To help those interested in the field better understand how to break into a career in data science, we've created a guide with the most important details and resources.

SEE: All of TechRepublic's smart person's guides

Executive summary

  • Why is there an increased demand for data scientists? Nearly every company now has the ability to collect data, and the amount of data is growing larger and larger. This has led to a higher demand for employees with specific skills who can effectively organize and analyze this data to glean business insights.
  • What are some of the data scientist job roles? Core data scientist, researcher, and big data specialist are the top job titles in the data science field.
  • What skills are required to be a data scientist? Python, R, and SQL are the top three skills found in data science job listings, according to Glassdoor. Nine out of every 10 data science job postings on Glassdoor require knowledge of at least one of those languages.
  • Which industries have the hottest markets for data scientists? Demand for data scientists is expected to grow in the coming years. Some 59% of all data science and analytics job demand currently is in finance and insurance, professional services, and IT industries, according to IBM.
  • What is the average salary of a data scientist? The national median base salary for data scientists was $96,441 as of October 2017, with 0.9% year-over-year growth, according to Glassdoor. Salaries are much higher in some cities, such as San Francisco and Seattle.
  • What are typical interview questions for a career in data science? Typical interview questions for a data science job may include walking the interviewer through a past project, describing your experience working with teams and communicating to leadership, and completing an exercise.
  • Where can I find resources for a career in data science? The Data Science Association, The Institute for Operations Research and the Management Sciences, and the International Institute for Analytics are national and international organizations where you can seek out information about the profession as well as certification and training options. A number of online courses in programming languages such as Python, R, and SQL are available from many providers.

Additional resources:

Why is there an increased demand for data scientists?
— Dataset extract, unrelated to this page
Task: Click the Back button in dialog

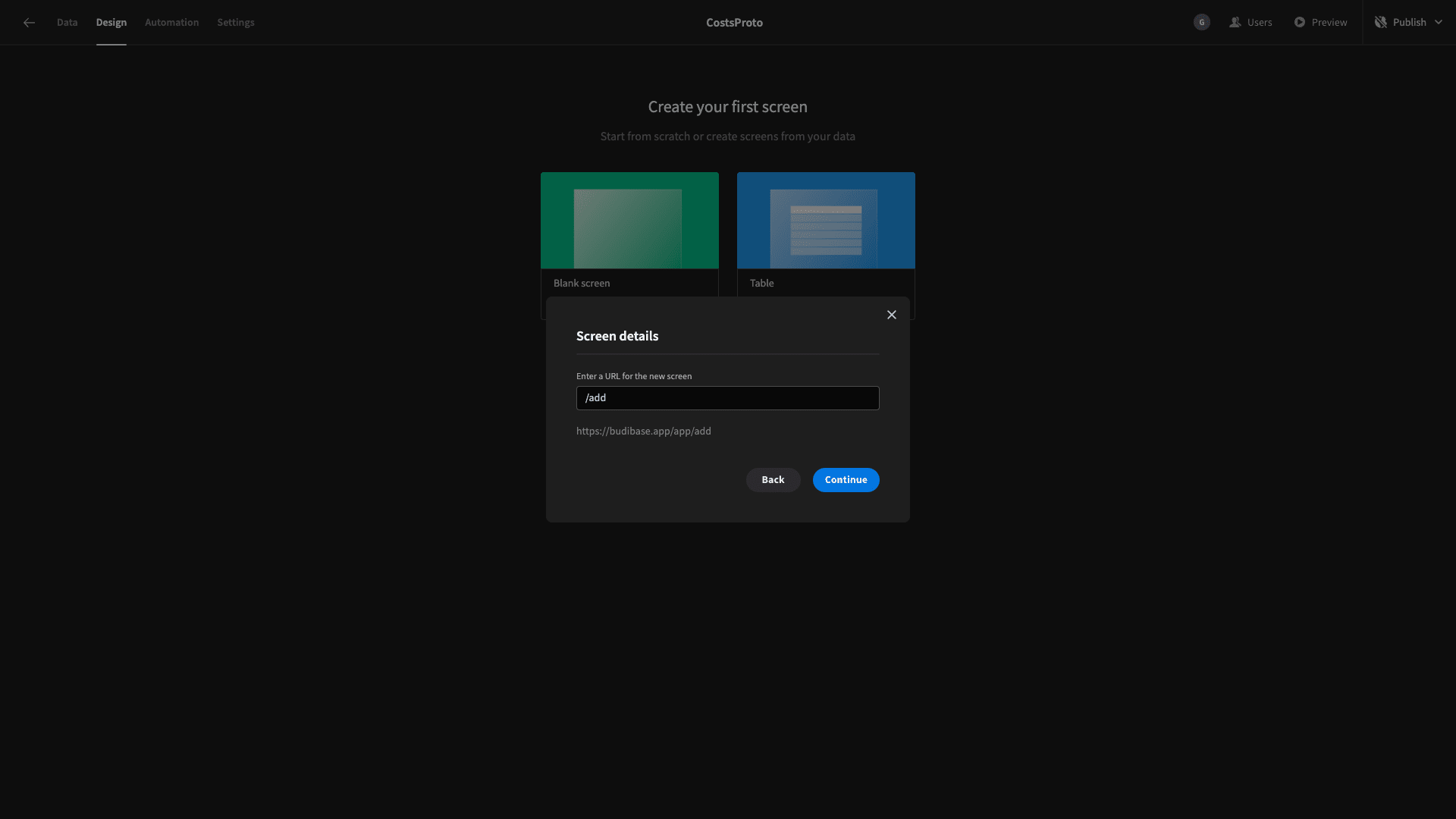Action: [x=773, y=480]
As every company becomes a tech company to some degree, the need for skilled professionals who can analyze that data and glean business insights increases.
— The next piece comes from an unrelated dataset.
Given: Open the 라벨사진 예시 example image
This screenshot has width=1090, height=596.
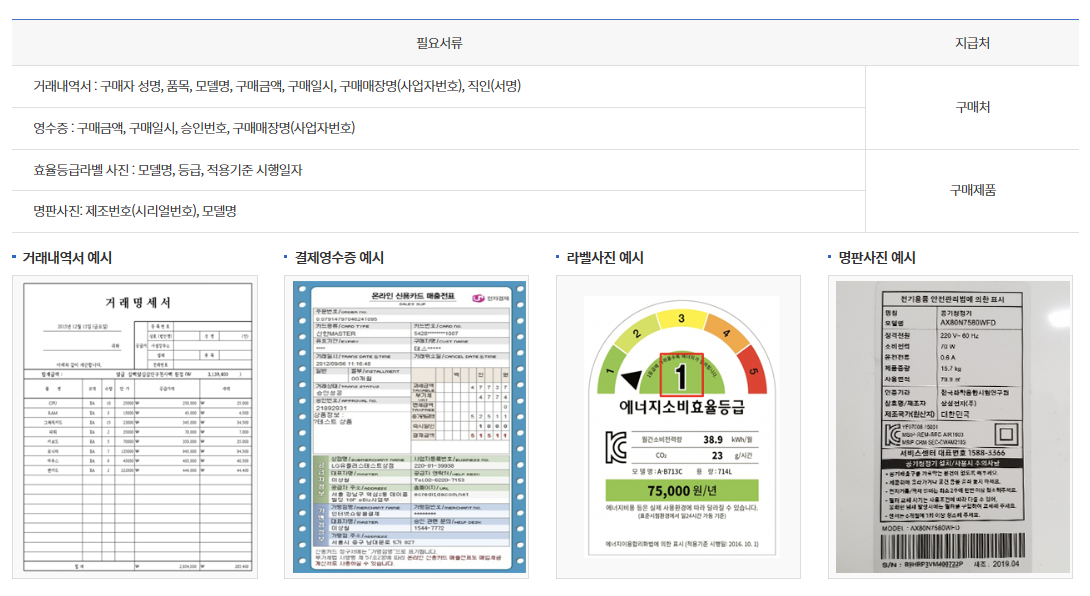Looking at the screenshot, I should point(680,430).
"As the size of data at companies grow larger and larger, there is higher demand for employees with specific skills who can effectively organize and analyze this data," Pablo Ruiz Junco, Glassdoor economic research fellow, told TechRepublic. "At the same time, the amount of people with these skills is still relatively low compared to the demand, which results in higher pay."

SEE: Job description: Data scientist (Tech Pro Research)

Technology advances and the massive volumes of online data available are affecting every sector, and have tremendous impacts on the economy, Karen Panetta, IEEE fellow and dean of graduate engineering at Tufts University, told TechRepublic. This so-called "data avalanche" is not just about the sheer volume of data, but also the speed at which it changes and grows, and the diverse types of data available.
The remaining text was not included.